Let’s Learn from the Best
We might suppose our technology is first class. With computers, satellites and precision devices, our society happily adapts to ever more sophisticated machines. Each achievement provides the platform for new uses of technology and further inventions. Rather than giving thanks for these insights, all too often we pride ourselves for our knowledge.
The fact is however that our devices and skills are clumsy compared to the exquisite gifts conferred on living creatures. Like the lilies that do not spin fine fabric, yet are more beautifully clothed than man in his fanciest garb, so even small creatures have technological skills that put our best efforts to shame.
Some scientists talk about irreducible complexity or intelligent design. These organisms demonstrate all of that. However, just like the wise man who considered the habits of ants, we feel enriched and filled with awe when we consider the results of modern studies into the wonders of the creation.
Apparently it was Aristotle, the ancient Greek philosopher and naturalist, who first wondered about the abilities of geckos to scamper up vertical walls and across smooth ceilings. People have wondered ever since about these dramatic talents, but only recently have scientists discovered some answers.
Geckos are small nocturnal lizards which live in all the warm regions of the world including the Mediterranean area. The species of choice for research is the Tokay gecko (Gecko gecko) which can grow as long as 35 cm (14 inches), and which weighs up to 100 g. That is a hefty creature to hang upside down from a smooth surface. The American military and other parties interested in commercial exploitation of such an astonishing adhesive, have heavily invested in this research.
Firstly interested scientists sought to eliminate all likely processes which the gecko does not employ. To do this they began by examining the soles of gecko feet. If the gecko used any kind of glue there would have to be glands to secrete the material. However there are no glands and the gecko leaves no residue on a surface after it has passed by.
What is on the pads of their feet are about one half million very thin short hairs arranged in distinctive patterns. Ends of these hairs, called setae, are in their turn divided into about 1000 submicroscopic filaments called spatulae. Generally in biology the term spatulate means an almost spoon shaped, but flat, end.
It was long popularly assumed that the spatulate endings function like suction cups. Nevertheless the fact that their feet work even in a vacuum effectively disproved that idea. Moreover their feet stick to surfaces even when the air is electrically charged. Thus it must not be electrostatic attraction (such as when hair sticks to a balloon rubbed on a rough surface) which allows the geckos to work their “magic”.
Evidently obvious explanations do not work, so something a lot more subtle and sophisticated must be involved.

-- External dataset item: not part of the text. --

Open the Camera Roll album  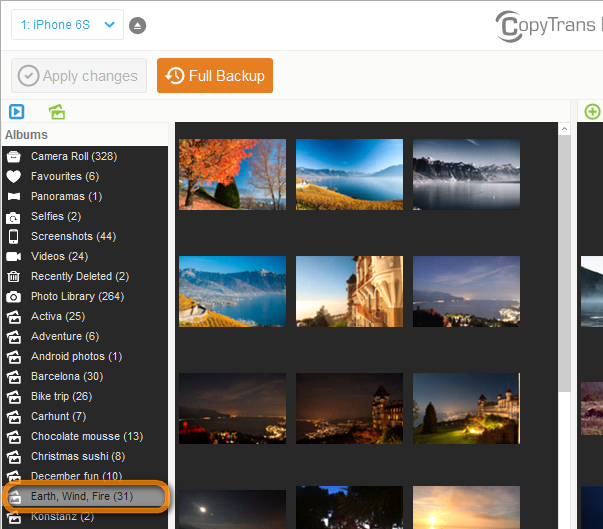pos(73,156)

Within the past three years, a team of American scientists has discovered that an obscure phenomenon which accounts for the fact that water stays together as a liquid rather than dispersing as a gas, is the principle operating here.

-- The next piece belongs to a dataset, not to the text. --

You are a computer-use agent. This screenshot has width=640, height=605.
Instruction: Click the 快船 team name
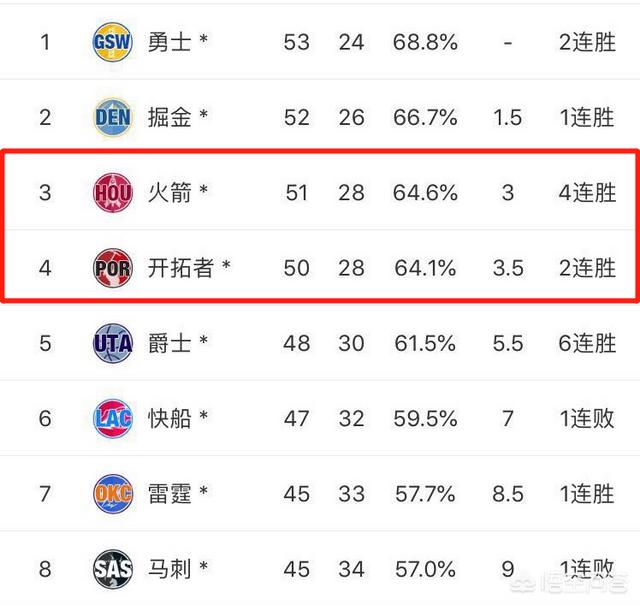[x=169, y=418]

It was Johannes Diderik van der Waals (1837-1923) who discovered that even molecules with no potential for chemical bonding between themselves, are in fact weakly attracted to each other if the molecules are pushed closely enough together. What apparently happens is that individual molecules in the gecko spatulae and in the surface material trade electrical charges. A weak electrical bond is formed, which when multiplied by the number of spatulae per foot, acts like a powerful electrical glue. The molecules of the foot and surface material in effect are drawn together into a composite structure.

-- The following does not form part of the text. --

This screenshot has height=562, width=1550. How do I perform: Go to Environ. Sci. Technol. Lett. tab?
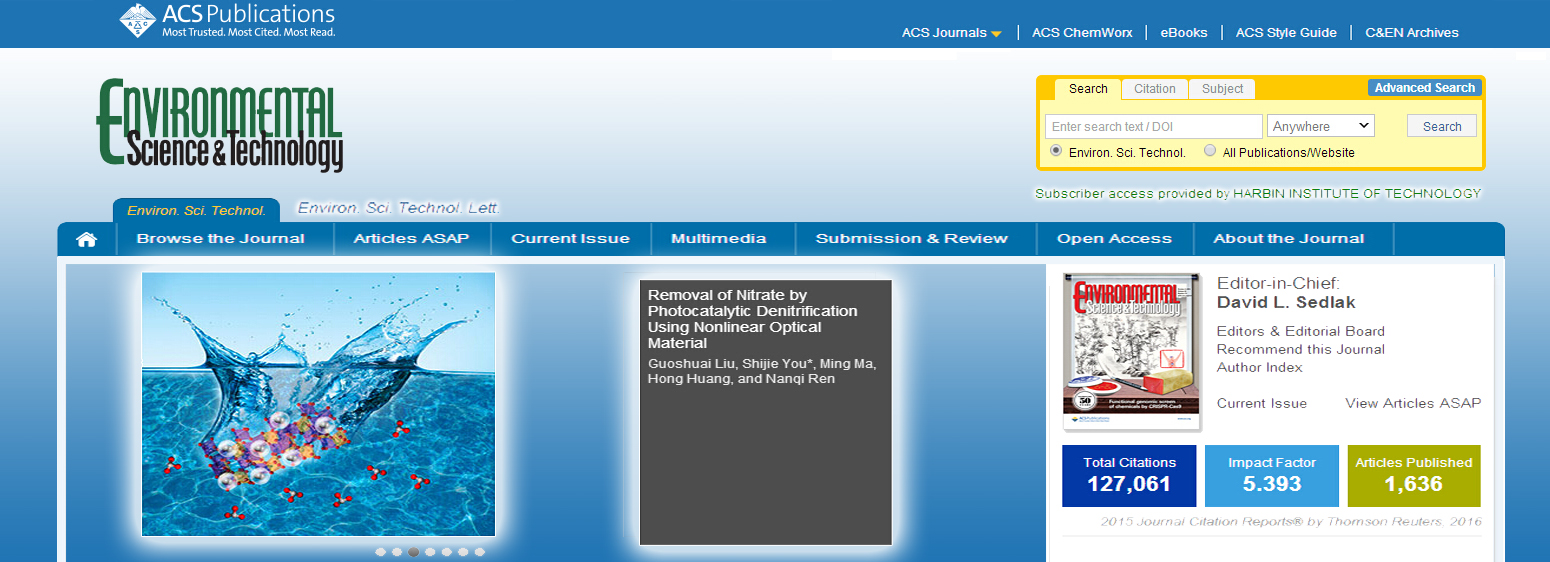tap(398, 208)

Such a van der Waals force is all very well as an explanation for sticking the gecko to a surface, but these animals do not remain permanently anchored in one location. In order to walk or run, they must become unstuck again. Apparently the animal simply moves the foot so that the setae are peeled away from the surface. To engage the setae, the animal pushes the foot backwards and to remove, he pulls it forward.
Dutch physicist van der Waals received a Nobel Prize in 1910 for his discovery of this force. It remains to be seen what reward will accrue to the modern researchers who hope to exploit such knowledge to produce a powerful adhesive.
Those involved in these pursuits admit that we do not at present have the expertise or know-how to engineer structures as exquisite as the gecko foot. An English team from University of Manchester recently produced a postage stamp sized piece of “synthetic gecko-tape.” This ‘invention’ is covered in millions of plastic polymer ‘hairs’ and it works! The product is so effective that it could suspend a person by one hand from a ceiling.
Nevertheless, although applications of the concept are “nearly limitless”, the actual product exhibits some distinct disadvantages.
While the real product continues to work throughout a gecko lifetime, the synthetic tape stayed sticky for only seven or eight applications. Moreover the artificial version is unbelievably expensive. A one metre square piece of tape would cost tens of thousands of English pounds to produce. Thus not surprisingly, frenetic research continues on this project. Even the Canadian government has leaped into the fray with a $200,000 grant over five years to a zoologist at University of Calgary. In this era of reduced government expenditures, that is a lot of money for one research project. The Canadian government must be expecting a good financial return on their investment! Meanwhile all involved agree that the living creatures themselves are the place to look for further ideas and inspiration.